生物学では、転座は、2つの完全に異なるプロセスを指します。植物学、または植物の研究では、転座とは、植物内のある場所から別の場所への材料の動きです。遺伝学では、2つの染色体間の部分の交換です。この記事では、特に染色体転座を検討します。

すべての細胞の核内で、遺伝子が位置するDNAの鎖を形成します。生殖細胞を除く体のすべての細胞には、染色体または相同染色体のペアが一致しています。相同染色体では、両方の染色体は同じサイズと形状であり、同じ場所に同じ遺伝子を持っています。各ペアの1つは母親から、もう1つは父親から来ています。生殖細胞、または性細胞内では、各染色体のコピーが1つだけ発生します。染色体の場合、減数分裂中にしばしば発生しますmesは近くにいます。転座中、非相対染色体の一部が元の染色体から脱出し、その後交換されます。転座の結果、2つの染色体の構造が変更されました。

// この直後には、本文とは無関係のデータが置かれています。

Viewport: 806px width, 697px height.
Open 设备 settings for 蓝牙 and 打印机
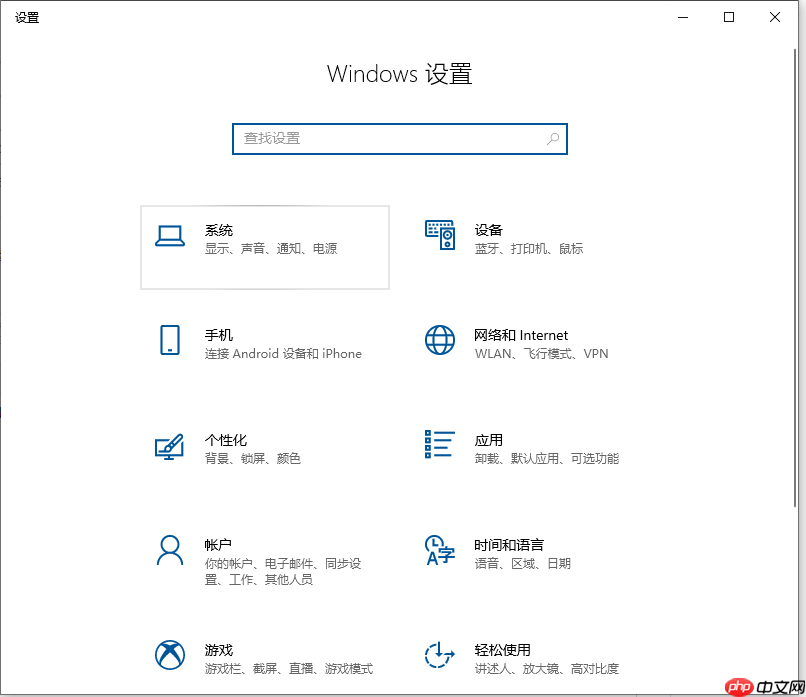click(440, 237)
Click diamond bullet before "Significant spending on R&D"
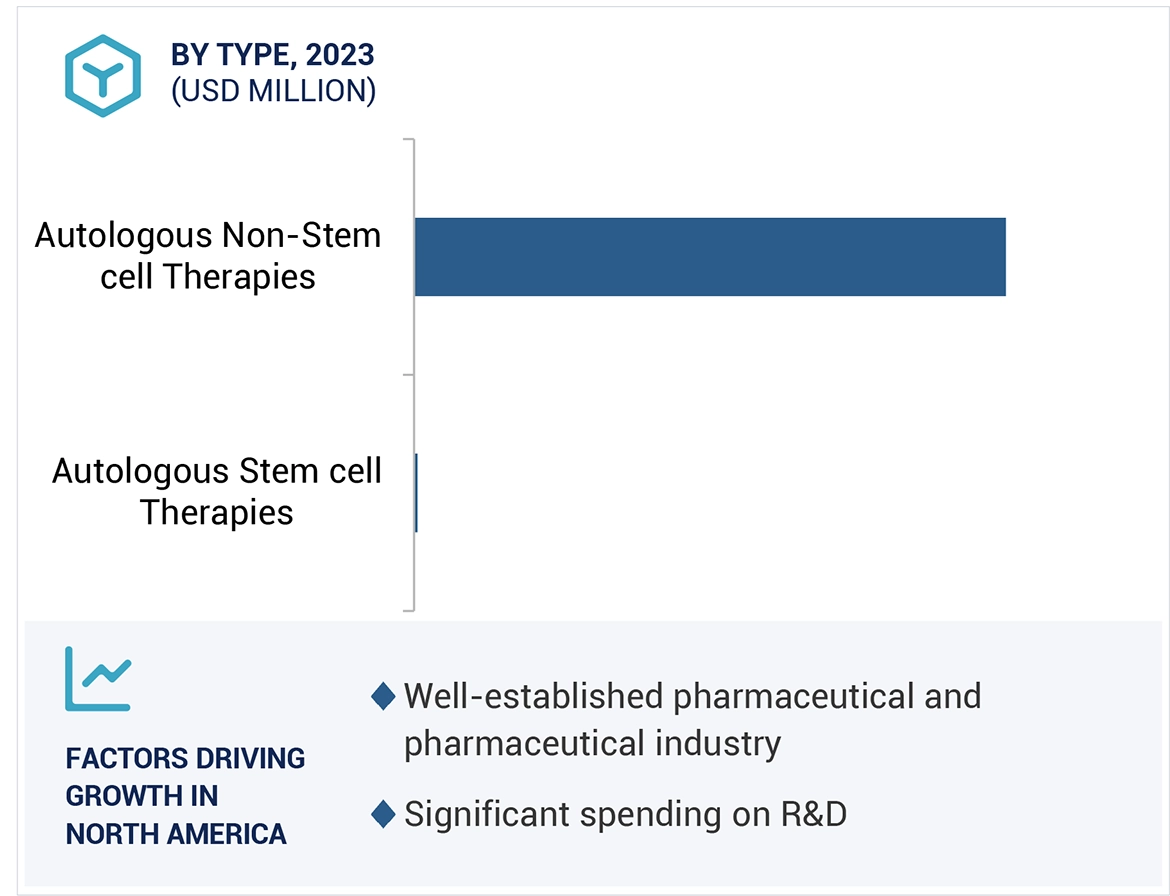 click(383, 814)
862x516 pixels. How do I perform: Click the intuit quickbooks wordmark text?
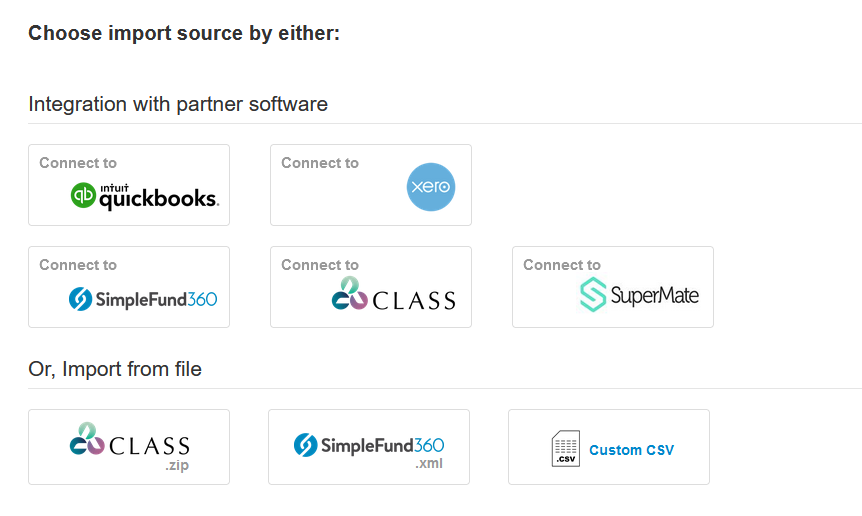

異なる染色体は同じ場所に同じ遺伝子を運んでいないため、転座中に異なる遺伝子が交換されます。染色体の部分が失われていないため、転座は細胞内の遺伝子の数に影響しません。遺伝子の配列が変化するため、遺伝子が細胞によってどのように発現されるかに影響を与える可能性があります。転座は細胞内の遺伝子の喪失を引き起こさないため、体細胞、非生殖細胞に影響を与えることはめったにありません。

転座は、配偶子または性細胞の形成に影響します。減数分裂中、染色体の相同ペアが並んでおり、各染色体のコピーが1つしかない配偶子細胞を形成するために分離されます。。ペアの1つの染色体が転座を受けた場合、サイズや形状の変化のためにパートナーとペアになることができない場合があります。これは実際に減数分裂を完全にブロックする可能性があり、性細胞の形成を停止します。

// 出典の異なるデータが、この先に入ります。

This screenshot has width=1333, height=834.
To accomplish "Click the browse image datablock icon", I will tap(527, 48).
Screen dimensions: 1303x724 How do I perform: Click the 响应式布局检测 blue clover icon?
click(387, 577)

減数分裂が先に進んだ場合、遺伝子を交換した非相対染色体は半分の時間のみをグループ化します。そうでない場合、形成される配偶子には、遺伝子が重複しているか、遺伝子が欠落しています。 1つの正しい染色体が移行された遺伝子を運ぶもう一方の染色体と分離されている場合、重複しない遺伝子が発生するため、1つの遺伝子のコピーが2つあり、他の遺伝子のコピーはありません。

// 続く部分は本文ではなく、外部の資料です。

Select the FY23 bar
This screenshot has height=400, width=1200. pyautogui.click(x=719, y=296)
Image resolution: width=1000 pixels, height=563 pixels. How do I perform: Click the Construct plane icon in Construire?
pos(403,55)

これらのタイプの配偶子のいずれかで受精が発生した場合、結果として生じる接合体は実行可能ではないか、死にます。接合体が生き残り、遺伝子の1つのコピーが欠落している場合、これは細胞によって発現される有害な劣性遺伝子につながる可能性があります。 2つの通常のゲームから形成された通常の接合体TE細胞、これらの劣性遺伝子は通常、支配的な遺伝子によってマスクされているため、生物によって発現されません。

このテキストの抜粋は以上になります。